======== Exercise materials

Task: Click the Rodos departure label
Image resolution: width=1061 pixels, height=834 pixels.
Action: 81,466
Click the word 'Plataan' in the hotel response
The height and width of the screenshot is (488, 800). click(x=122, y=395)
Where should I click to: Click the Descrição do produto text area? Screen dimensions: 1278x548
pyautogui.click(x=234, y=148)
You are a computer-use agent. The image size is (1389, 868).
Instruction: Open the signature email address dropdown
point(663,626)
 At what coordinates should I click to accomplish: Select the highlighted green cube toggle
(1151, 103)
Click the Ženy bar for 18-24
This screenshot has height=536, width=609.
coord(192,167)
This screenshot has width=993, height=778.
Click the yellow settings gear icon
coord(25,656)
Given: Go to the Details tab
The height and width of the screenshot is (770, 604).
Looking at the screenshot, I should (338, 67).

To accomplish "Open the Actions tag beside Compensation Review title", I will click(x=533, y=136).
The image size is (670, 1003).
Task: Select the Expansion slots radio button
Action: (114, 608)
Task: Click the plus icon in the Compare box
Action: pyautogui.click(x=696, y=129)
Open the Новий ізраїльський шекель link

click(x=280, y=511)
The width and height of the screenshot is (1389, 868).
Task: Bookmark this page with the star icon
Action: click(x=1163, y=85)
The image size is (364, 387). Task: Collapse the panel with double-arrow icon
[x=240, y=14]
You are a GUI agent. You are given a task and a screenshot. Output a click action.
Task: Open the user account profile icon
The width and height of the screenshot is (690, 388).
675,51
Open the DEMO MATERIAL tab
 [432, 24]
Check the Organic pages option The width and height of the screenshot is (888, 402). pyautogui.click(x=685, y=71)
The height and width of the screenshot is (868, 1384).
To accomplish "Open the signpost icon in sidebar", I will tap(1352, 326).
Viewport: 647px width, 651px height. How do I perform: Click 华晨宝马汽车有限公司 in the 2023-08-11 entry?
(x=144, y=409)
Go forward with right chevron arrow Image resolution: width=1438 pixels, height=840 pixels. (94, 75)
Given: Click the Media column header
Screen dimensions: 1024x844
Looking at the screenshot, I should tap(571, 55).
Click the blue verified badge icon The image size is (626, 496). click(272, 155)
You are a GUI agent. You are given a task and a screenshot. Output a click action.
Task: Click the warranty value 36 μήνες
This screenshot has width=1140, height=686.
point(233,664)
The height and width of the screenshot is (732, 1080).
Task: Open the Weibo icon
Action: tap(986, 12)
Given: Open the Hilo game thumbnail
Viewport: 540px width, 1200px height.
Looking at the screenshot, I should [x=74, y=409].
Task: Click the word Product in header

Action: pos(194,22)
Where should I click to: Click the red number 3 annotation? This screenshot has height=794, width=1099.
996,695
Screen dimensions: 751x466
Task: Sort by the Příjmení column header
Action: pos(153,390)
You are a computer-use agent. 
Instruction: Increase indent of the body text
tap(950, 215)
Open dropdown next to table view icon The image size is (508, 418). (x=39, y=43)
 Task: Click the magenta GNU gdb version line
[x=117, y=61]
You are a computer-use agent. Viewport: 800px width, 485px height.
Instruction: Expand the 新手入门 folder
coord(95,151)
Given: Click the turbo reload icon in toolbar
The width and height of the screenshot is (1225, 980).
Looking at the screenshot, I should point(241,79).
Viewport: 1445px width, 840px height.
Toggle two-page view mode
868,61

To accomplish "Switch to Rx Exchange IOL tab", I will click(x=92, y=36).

================

__Task__. Look through the data above for the string "computer" and copy every line where it appears.

__Output of the task__.
You are a computer-use agent. The image size is (1389, 868).
You are a computer-use agent. 
You are a computer-use agent. Viewport: 800px width, 485px height.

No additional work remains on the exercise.